## Supplied data

————————

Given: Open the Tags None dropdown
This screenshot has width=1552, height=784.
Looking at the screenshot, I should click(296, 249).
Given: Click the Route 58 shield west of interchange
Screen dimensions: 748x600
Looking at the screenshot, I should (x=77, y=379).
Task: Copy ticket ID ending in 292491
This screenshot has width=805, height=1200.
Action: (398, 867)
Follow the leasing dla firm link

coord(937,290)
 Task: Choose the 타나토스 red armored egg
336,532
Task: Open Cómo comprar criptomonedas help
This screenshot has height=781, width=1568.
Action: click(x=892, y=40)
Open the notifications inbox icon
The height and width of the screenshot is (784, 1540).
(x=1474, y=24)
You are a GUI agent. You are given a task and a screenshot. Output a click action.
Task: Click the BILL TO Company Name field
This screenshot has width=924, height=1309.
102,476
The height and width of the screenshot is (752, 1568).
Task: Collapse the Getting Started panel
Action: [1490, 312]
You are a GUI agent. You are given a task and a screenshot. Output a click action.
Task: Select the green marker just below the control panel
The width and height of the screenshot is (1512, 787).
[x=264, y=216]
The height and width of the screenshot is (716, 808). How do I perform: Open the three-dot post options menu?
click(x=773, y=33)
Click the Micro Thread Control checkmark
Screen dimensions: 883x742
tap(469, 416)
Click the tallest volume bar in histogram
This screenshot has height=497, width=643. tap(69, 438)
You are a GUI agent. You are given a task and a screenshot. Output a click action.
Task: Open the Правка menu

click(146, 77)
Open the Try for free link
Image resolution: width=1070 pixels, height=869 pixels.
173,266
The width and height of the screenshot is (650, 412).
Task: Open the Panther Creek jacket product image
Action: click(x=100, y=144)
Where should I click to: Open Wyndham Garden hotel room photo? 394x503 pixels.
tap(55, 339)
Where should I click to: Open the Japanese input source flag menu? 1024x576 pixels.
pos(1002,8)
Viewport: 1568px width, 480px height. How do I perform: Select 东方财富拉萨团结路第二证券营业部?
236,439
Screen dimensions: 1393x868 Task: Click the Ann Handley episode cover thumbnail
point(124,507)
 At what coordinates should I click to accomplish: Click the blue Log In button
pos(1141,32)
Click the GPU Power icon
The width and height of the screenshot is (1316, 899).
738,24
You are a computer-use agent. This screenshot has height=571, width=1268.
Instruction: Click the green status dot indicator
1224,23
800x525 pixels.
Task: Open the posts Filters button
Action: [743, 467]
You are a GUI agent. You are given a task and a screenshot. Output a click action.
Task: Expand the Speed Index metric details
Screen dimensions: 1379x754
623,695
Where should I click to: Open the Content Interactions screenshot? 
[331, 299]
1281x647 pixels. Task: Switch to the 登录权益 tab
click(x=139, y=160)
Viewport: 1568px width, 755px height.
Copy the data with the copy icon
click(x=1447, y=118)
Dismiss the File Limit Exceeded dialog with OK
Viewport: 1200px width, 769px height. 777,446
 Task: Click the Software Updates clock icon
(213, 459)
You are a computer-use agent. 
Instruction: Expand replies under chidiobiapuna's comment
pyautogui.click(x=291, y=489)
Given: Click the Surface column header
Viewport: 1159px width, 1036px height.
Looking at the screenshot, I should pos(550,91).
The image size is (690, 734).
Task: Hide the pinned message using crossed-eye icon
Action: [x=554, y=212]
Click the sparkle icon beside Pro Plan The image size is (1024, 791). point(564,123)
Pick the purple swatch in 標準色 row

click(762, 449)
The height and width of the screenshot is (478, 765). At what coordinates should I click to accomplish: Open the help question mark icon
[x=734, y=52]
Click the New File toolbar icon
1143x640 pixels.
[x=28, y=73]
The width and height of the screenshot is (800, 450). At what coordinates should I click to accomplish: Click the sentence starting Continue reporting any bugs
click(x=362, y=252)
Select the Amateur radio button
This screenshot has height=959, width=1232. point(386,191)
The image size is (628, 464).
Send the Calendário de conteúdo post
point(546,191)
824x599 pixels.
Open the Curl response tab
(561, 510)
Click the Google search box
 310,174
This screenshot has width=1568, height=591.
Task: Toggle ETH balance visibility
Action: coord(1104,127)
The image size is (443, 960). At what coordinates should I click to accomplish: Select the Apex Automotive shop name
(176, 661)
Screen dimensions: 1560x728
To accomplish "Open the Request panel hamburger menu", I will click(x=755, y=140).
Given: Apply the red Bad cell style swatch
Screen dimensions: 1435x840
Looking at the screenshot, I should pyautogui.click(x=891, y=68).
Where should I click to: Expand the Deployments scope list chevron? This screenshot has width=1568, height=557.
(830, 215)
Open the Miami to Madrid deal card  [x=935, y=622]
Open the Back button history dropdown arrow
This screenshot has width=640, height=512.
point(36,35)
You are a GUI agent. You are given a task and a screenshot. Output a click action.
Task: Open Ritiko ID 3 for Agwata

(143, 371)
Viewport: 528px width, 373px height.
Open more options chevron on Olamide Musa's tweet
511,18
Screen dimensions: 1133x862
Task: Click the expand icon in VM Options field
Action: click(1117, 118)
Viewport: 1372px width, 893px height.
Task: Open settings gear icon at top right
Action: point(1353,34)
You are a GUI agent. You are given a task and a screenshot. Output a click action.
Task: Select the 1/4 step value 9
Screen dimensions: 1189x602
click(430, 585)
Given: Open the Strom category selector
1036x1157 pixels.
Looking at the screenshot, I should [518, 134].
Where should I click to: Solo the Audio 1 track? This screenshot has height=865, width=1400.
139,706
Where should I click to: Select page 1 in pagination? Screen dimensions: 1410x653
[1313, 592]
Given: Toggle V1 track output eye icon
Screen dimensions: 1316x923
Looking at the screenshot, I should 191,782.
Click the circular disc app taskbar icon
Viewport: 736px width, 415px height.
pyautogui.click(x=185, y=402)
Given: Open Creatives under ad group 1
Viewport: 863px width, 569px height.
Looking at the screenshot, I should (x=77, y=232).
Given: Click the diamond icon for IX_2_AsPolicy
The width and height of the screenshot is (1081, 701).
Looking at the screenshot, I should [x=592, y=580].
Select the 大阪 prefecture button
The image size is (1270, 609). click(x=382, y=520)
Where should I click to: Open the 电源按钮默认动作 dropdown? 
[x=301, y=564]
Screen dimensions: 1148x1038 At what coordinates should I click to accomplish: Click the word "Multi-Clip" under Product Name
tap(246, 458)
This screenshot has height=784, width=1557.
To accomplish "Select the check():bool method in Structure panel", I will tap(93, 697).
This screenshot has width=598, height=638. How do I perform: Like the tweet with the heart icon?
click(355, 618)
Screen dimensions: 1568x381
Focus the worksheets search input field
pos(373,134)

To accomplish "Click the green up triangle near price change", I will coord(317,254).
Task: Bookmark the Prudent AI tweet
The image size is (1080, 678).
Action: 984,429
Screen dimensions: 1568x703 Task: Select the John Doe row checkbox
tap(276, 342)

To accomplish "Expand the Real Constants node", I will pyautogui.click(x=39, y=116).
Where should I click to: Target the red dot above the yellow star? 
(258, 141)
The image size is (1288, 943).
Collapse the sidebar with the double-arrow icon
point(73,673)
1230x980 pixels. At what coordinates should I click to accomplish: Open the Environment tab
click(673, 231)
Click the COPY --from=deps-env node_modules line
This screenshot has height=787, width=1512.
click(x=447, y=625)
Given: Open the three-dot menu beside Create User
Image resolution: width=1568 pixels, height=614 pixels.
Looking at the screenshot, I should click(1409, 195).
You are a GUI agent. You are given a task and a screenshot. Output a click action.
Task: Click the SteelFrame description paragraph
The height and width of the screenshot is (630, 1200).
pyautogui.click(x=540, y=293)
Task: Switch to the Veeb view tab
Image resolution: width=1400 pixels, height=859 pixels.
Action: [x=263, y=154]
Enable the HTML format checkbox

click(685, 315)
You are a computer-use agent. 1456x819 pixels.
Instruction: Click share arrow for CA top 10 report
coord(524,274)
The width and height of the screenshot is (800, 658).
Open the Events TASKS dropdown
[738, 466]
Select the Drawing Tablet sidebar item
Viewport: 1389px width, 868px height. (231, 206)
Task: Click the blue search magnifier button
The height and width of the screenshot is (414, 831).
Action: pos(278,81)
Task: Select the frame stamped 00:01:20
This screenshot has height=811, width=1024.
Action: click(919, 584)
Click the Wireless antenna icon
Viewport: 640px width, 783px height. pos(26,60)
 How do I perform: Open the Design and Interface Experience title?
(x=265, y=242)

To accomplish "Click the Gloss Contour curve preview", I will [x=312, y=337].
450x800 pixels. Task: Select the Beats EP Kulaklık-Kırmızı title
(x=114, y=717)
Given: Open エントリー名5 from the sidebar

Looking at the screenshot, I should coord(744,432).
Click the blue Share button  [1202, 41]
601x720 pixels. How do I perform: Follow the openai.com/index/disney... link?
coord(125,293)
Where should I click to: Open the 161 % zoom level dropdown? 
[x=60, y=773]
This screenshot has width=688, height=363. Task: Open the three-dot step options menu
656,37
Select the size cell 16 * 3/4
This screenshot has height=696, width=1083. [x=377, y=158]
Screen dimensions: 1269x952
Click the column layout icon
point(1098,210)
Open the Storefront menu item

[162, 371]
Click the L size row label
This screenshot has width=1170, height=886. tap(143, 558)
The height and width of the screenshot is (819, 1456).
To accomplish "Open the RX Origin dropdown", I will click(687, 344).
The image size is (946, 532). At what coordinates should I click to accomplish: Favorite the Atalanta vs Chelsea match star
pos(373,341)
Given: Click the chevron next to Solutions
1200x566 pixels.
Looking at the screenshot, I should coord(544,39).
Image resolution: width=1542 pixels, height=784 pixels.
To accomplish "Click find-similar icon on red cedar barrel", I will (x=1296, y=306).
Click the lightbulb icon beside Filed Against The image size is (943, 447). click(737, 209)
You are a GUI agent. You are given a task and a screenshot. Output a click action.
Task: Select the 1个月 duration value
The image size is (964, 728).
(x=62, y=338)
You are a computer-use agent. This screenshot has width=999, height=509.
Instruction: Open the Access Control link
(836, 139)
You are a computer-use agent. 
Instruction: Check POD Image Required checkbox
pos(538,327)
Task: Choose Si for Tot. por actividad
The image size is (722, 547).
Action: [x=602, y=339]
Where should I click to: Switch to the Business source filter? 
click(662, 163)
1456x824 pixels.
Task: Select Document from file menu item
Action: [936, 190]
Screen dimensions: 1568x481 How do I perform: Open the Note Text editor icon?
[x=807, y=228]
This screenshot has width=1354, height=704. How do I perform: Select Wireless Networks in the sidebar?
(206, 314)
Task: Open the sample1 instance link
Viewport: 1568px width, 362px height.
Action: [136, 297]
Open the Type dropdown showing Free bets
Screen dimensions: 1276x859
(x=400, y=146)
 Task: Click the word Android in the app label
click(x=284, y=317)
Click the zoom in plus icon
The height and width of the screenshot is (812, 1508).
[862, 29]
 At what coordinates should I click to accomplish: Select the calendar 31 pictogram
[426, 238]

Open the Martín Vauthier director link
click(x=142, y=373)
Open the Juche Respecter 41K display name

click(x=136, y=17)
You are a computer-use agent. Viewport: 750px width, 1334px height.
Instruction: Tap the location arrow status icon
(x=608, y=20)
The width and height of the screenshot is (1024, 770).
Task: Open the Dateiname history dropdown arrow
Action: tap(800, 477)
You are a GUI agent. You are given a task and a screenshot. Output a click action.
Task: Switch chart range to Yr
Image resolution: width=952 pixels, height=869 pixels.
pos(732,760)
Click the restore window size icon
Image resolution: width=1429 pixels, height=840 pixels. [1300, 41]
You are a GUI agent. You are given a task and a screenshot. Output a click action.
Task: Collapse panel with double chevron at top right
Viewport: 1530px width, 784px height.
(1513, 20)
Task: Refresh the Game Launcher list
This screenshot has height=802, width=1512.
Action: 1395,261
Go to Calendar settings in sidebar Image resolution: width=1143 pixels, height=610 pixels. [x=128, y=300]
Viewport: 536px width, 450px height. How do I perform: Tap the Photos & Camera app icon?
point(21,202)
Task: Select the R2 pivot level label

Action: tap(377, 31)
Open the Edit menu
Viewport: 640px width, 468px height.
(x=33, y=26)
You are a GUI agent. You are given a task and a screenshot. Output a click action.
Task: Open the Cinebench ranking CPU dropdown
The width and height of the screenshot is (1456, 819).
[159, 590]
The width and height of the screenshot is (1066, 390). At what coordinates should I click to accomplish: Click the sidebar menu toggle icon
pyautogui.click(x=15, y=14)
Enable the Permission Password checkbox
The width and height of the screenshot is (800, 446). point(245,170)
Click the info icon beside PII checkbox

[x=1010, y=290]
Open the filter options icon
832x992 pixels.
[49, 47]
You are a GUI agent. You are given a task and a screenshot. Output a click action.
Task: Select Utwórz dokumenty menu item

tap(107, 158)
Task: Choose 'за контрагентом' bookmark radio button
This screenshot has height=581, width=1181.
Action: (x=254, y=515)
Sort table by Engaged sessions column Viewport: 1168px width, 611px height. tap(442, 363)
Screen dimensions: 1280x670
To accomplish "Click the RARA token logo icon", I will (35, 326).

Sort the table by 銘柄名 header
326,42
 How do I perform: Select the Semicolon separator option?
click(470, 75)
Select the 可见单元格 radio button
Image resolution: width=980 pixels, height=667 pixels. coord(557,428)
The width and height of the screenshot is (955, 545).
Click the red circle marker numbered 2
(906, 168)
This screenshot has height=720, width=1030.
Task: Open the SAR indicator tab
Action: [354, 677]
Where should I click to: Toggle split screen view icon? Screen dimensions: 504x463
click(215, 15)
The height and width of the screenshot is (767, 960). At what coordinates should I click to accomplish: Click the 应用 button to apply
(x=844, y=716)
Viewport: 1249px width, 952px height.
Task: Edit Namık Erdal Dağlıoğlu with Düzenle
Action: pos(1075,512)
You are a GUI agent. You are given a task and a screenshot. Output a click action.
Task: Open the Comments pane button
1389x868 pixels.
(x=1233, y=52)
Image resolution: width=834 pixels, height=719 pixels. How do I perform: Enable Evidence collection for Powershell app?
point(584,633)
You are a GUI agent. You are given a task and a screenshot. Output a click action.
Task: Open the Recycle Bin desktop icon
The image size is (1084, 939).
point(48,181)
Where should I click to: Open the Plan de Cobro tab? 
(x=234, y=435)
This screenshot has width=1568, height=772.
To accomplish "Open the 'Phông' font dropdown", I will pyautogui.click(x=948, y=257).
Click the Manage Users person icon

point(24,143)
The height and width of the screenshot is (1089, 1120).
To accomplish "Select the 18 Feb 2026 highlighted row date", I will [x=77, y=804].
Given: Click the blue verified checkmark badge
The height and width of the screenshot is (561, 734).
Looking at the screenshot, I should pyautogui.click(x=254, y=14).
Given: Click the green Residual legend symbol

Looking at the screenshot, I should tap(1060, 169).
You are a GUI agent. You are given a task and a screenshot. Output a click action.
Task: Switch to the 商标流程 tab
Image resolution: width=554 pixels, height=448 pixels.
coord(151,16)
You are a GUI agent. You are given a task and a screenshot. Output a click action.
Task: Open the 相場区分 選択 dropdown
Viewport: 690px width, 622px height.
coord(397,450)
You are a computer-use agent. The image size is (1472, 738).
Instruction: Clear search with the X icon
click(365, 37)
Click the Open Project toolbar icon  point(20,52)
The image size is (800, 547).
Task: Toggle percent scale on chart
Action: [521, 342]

————————

## Task brief
Rewrite the material as a JSON list of strings, one string per line, starting at its first line and stopping after the line that contains "click(x=773, y=33)". Leave out blank lines.

## Response to the exercise
[
  "Given: Open the Tags None dropdown",
  "This screenshot has width=1552, height=784.",
  "Looking at the screenshot, I should click(296, 249).",
  "Given: Click the Route 58 shield west of interchange",
  "Screen dimensions: 748x600",
  "Looking at the screenshot, I should (x=77, y=379).",
  "Task: Copy ticket ID ending in 292491",
  "This screenshot has width=805, height=1200.",
  "Action: (398, 867)",
  "Follow the leasing dla firm link",
  "coord(937,290)",
  " Task: Choose the 타나토스 red armored egg",
  "336,532",
  "Task: Open Cómo comprar criptomonedas help",
  "This screenshot has height=781, width=1568.",
  "Action: click(x=892, y=40)",
  "Open the notifications inbox icon",
  "The height and width of the screenshot is (784, 1540).",
  "(x=1474, y=24)",
  "You are a GUI agent. You are given a task and a screenshot. Output a click action.",
  "Task: Click the BILL TO Company Name field",
  "This screenshot has width=924, height=1309.",
  "102,476",
  "The height and width of the screenshot is (752, 1568).",
  "Task: Collapse the Getting Started panel",
  "Action: [1490, 312]",
  "You are a GUI agent. You are given a task and a screenshot. Output a click action.",
  "Task: Select the green marker just below the control panel",
  "The width and height of the screenshot is (1512, 787).",
  "[x=264, y=216]",
  "The height and width of the screenshot is (716, 808). How do I perform: Open the three-dot post options menu?",
  "click(x=773, y=33)"
]